→ What to produce
Skip all pictures. Write out the data below from its first line through the line that contains "The height and".

[Raw data — start]

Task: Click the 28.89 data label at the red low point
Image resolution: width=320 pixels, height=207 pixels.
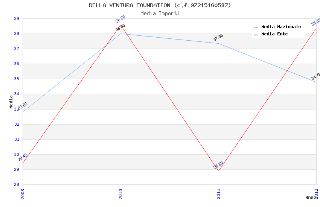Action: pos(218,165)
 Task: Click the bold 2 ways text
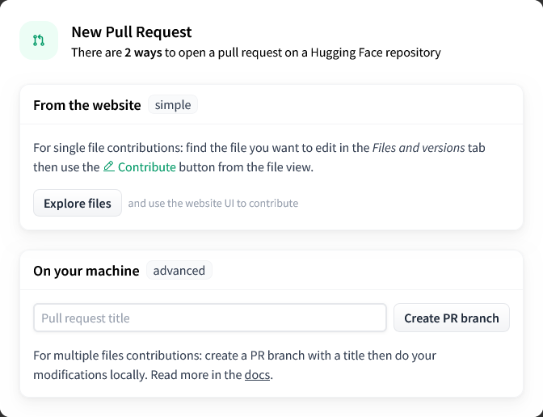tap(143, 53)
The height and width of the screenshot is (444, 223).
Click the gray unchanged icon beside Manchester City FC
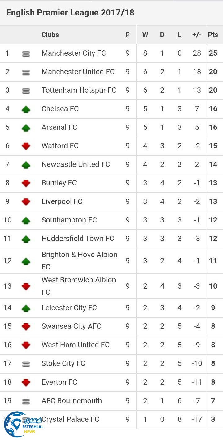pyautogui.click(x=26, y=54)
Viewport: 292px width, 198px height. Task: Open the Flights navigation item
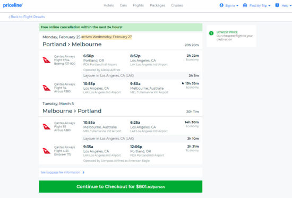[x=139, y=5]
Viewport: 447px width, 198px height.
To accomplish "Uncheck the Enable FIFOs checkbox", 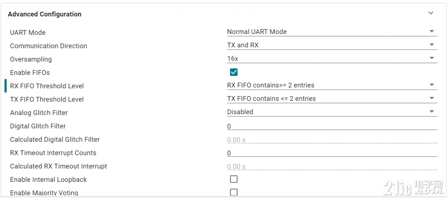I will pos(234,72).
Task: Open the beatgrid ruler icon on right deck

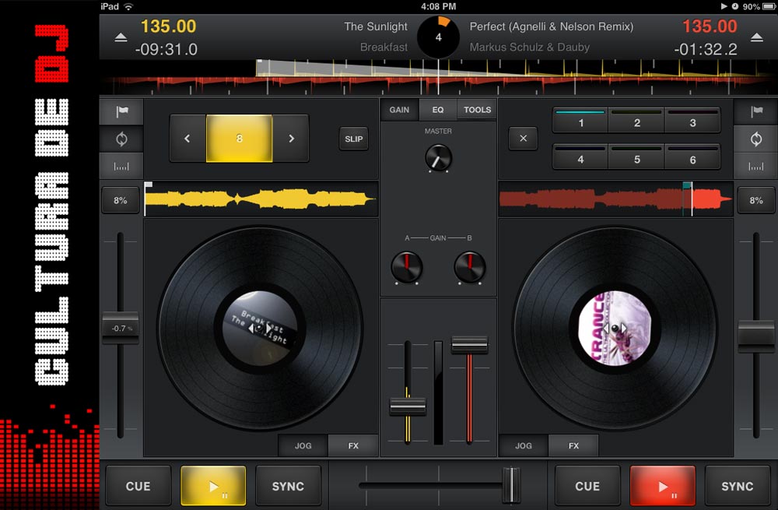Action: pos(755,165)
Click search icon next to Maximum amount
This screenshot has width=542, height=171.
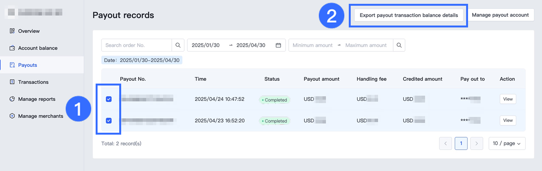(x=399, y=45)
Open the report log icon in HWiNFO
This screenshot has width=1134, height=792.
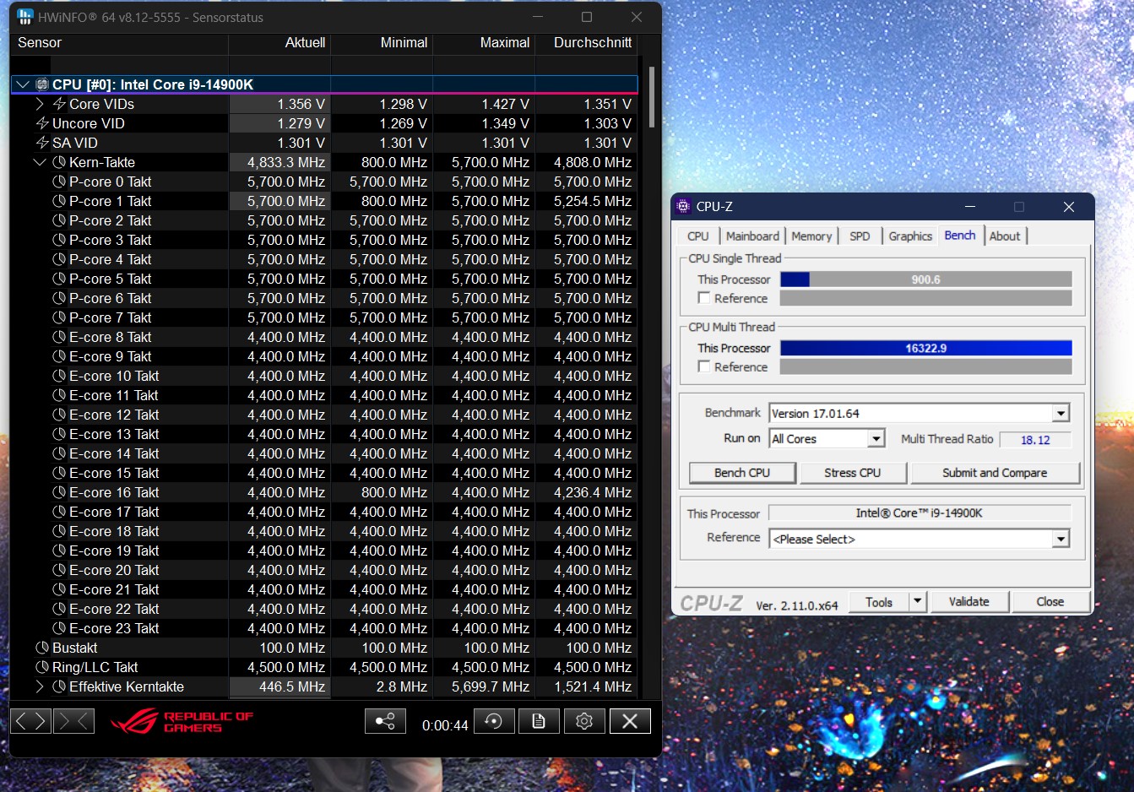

[Raw data — finish]

→ Reply to the task
Task: Click the 28.89 data label at the red low point
Image resolution: width=320 pixels, height=207 pixels.
Action: pos(218,165)
 Task: Click the bold 2 ways text
tap(143, 53)
The height and width of the screenshot is (444, 223).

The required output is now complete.